Ch'iu Fêng-chia was a political agitator with strong patriotic feelings. When Formosa was ceded to Japan in accordance with the terms of the Treaty of Shimonoseki (see under Li Hung-chang) there was restlessness throughout the Island. Ch'iu and other influential men requested the Peking authorities for permission to take up arms to protect the Island from Japanese encroachment, but their plea was not granted. Late in May 1895 there was established the independent Republic of Formosa (Taiwan Min-chu kuo 臺灣民主國) with T'ang Ching-sung, then acting-governor of Taiwan, as president. Ch'iu was elected vice-president and commander-in-chief of the volunteer corps. The authorities of the Republic sought recognition by foreign powers, and though they were encouraged in this by the Peking government, the plan failed. Late in June the first Japanese governor-general of Taiwan, Kabayama Sukenori (樺山資紀, (1837-1922), arrived in Formosa, and a few days later Japanese troops under the command of an Imperial Prince, Kitashirakawa-no-miya Yoshihisa 北白川宮能久 (1847-1895), occupied Kelung and Taipeh. The Japanese governor-general of Formosa (臺灣總督府 Taiwan sotoku-fu was thus established on July 14). T'ang Ching-sung, who seems to have accepted the presidency of the ill-fated Republic reluctantly, fled to China. Ch'iu Fêng-chia was forced to disband the volunteer corps, but some of the members continued to resist the Japanese in the central part of the Island. It is reported that Ch'iu vainly attempted to assist Liu Yung-fu (see under Fêng Tzŭ-ts'ai) in re-establishing the republic at T'ai-nan, but that city fell to Japan on October 21, 1895. Ch'iu left Formosa during that year.
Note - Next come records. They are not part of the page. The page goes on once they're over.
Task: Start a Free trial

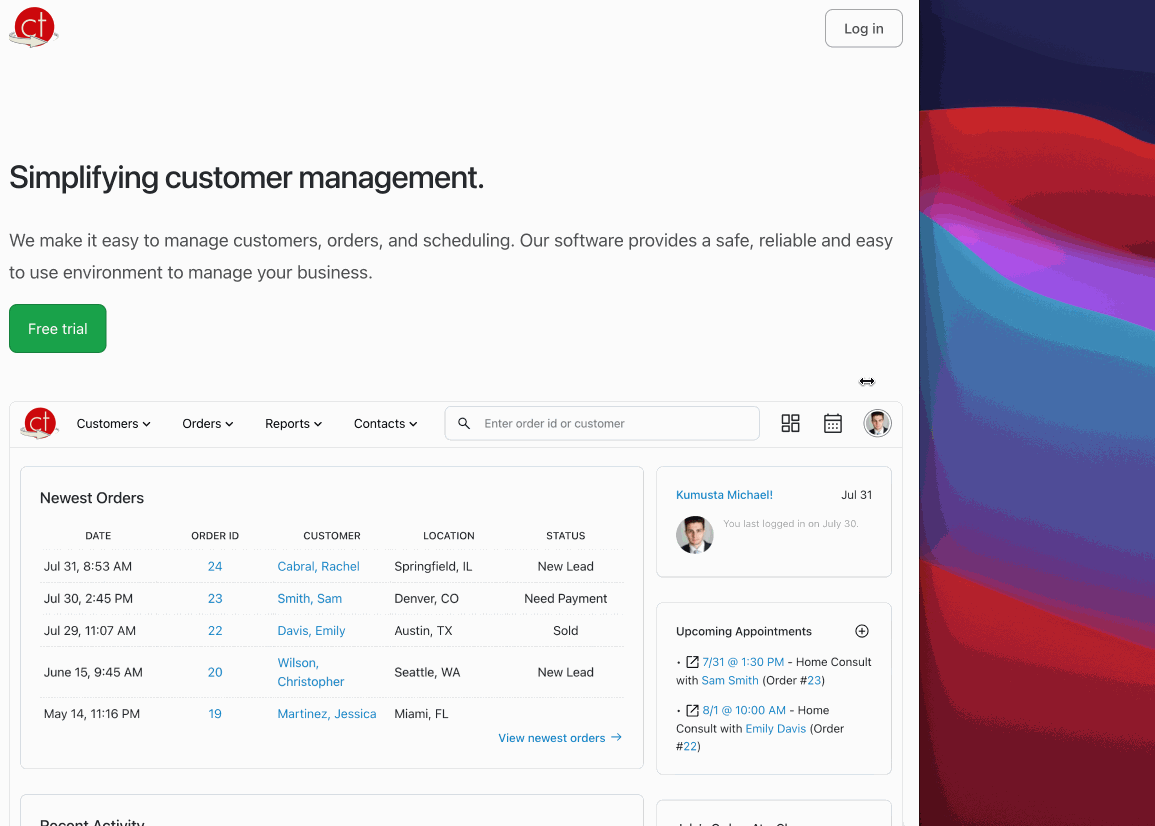Action: 57,328
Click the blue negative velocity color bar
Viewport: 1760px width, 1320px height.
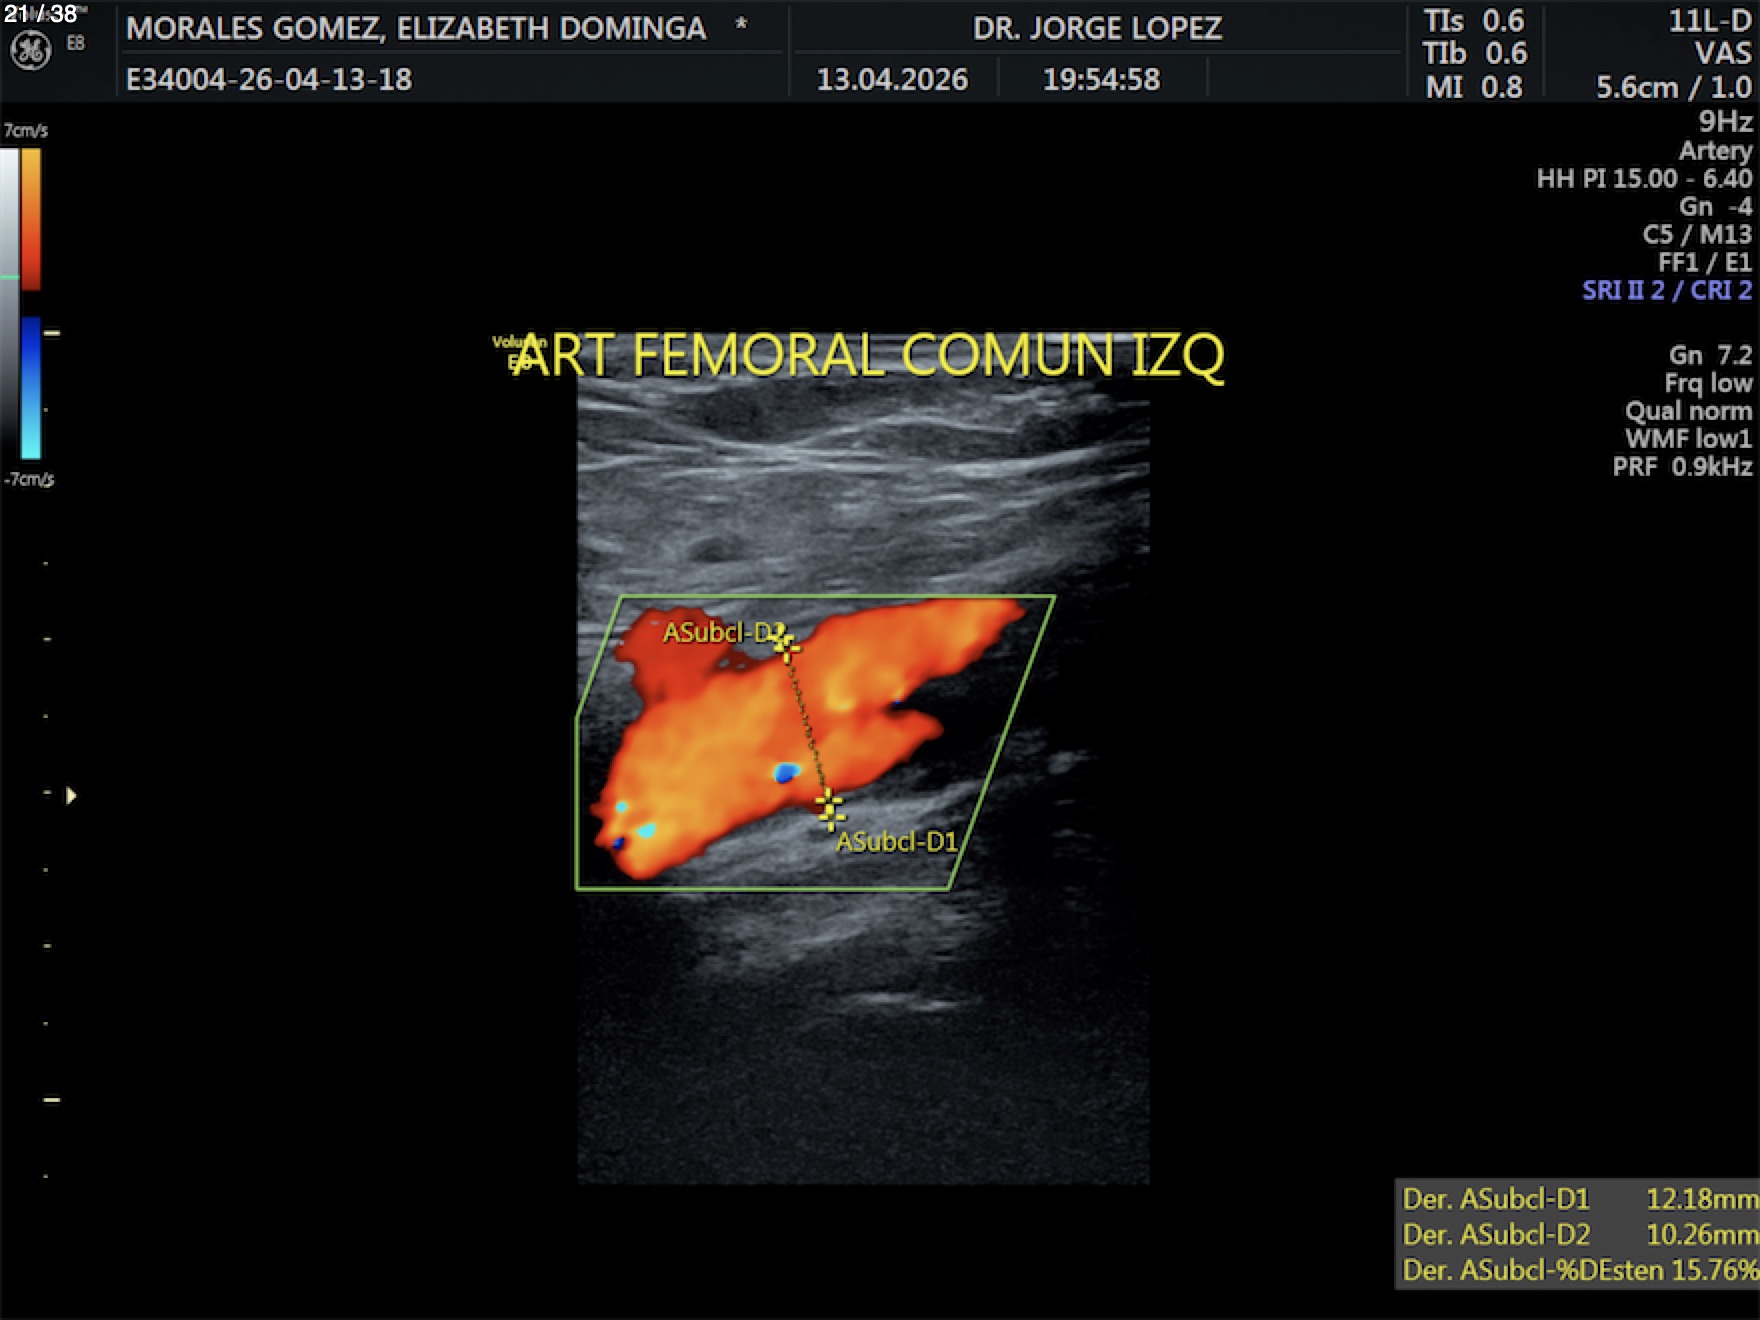(x=31, y=387)
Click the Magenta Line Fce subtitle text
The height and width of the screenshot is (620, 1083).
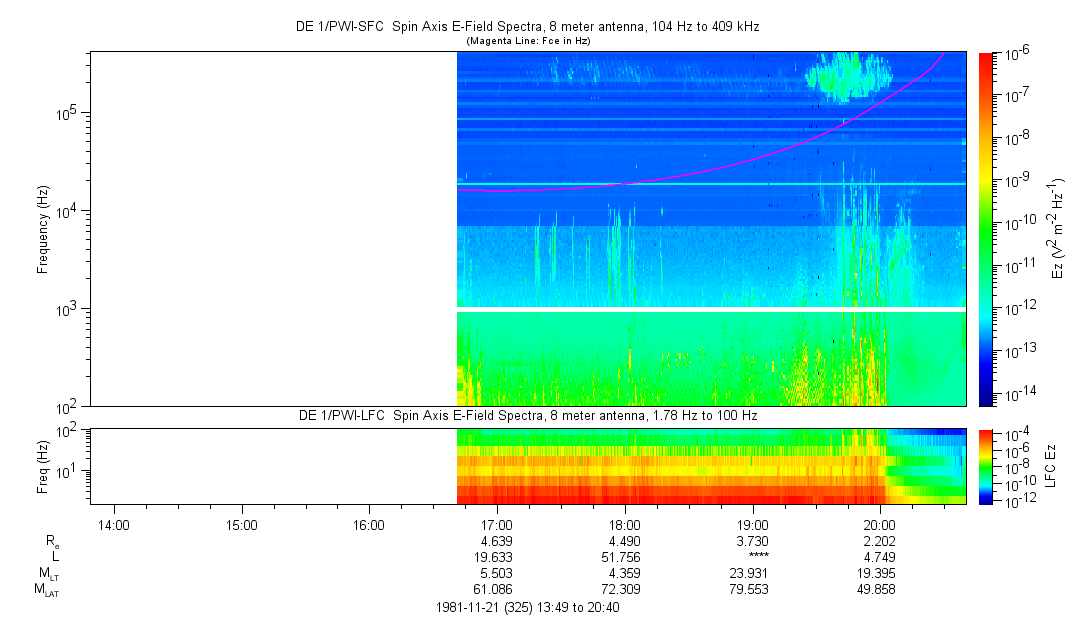(528, 40)
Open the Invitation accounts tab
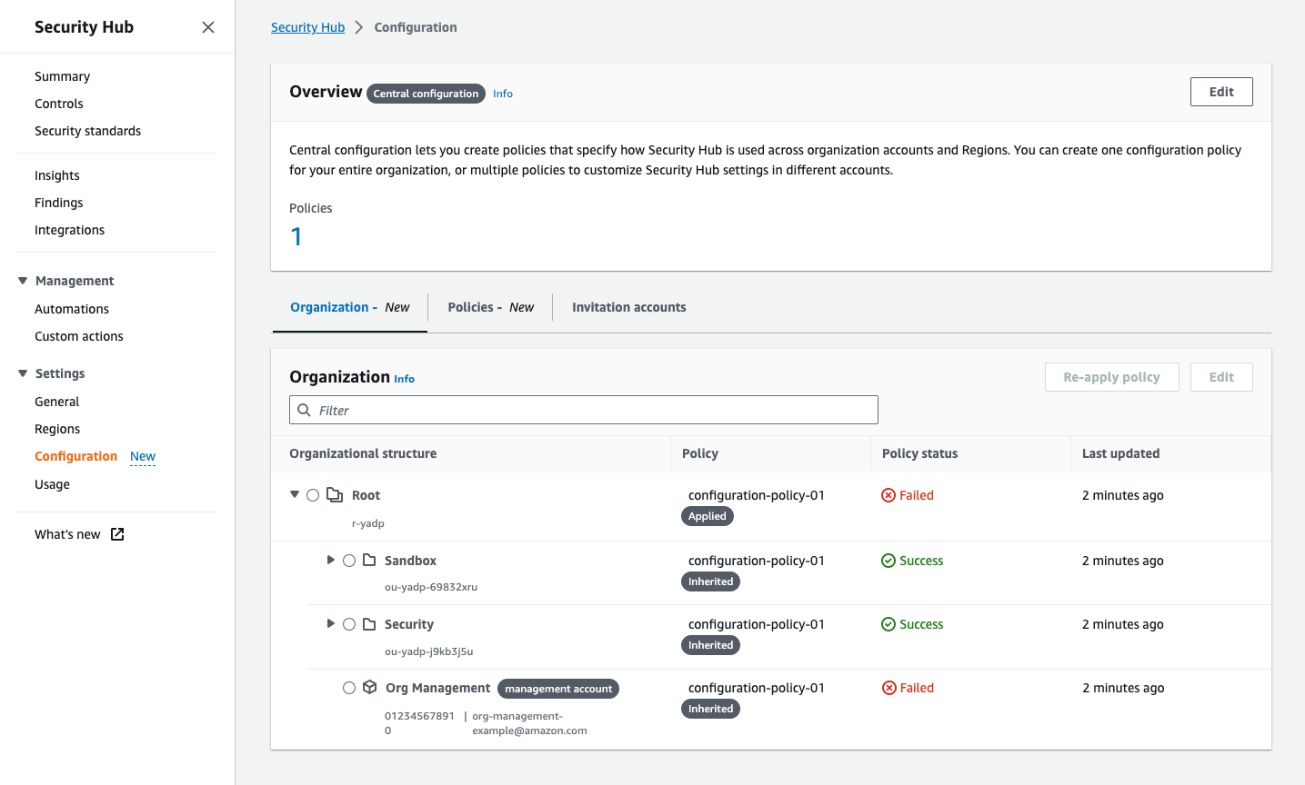Viewport: 1305px width, 785px height. click(629, 307)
After a brief sojourn at the original hcme of his ancestors in Kwangtung, Ch'iu Fêng-chia became director of the Han-shan 韓山Academy at Ch'ao-chou in the same province. A few years later he was made the first director of the T'ung-wên Hsüeh-t'ang 同文學堂, a school established on the Western model in 1899 at Swatow. Then he served as director of a modern middle-school and of a school of foreign languages in Canton. His efforts to advance modern education in South China are deserving of high praise. In 1909, when provincial assemblies were first established, he was elected a member in Kwangtung. d>[171] Two years later the anti-Ch'ing revolution broke out and the independent Kwangtung Government was established (November 9, 1911) under Hu Han-min 胡漢民 (T. 展堂, 1879 1936), and Ch'iu was made head of the education department. Early in 1912, as one of the delegates from Kwangtung, he went to Nanking where he was made a member of the Administrative Committee of the Chinese Republic. There he fell suddenly ill and returned to his native place where he died soon after.

Ch'iu Fêng-chia produced many poems of a patriotic nature, but those of his early years were lost in the wars of Formosa. His later poems were collected in 12 chüan under the title, 嶺海日樓詩鈔 Ling-hai jih-lou shih-ch'ao.

[Short biographies by Chiang Shan-yüan 江山淵, and by Lo Hsiang-lin 羅香林, in the Short Story Magazine vol. VI, no. 3 (1915) and in the National Sun Yatsen University Monthly of the Institute of History and Languages, vol. II, no. 5 (1934) respectively; Ino Yoshinori 伊能嘉矩, 臺灣文化志 Taiwan bunka shi (1929), vol. III, passim; Japanese General Staff Office, 日清戰史 Nisshin senshi (1907), chapters 39-42; Davidson, J. W., The Island of Formosa, Past and Present (1903), pp. 275-370.]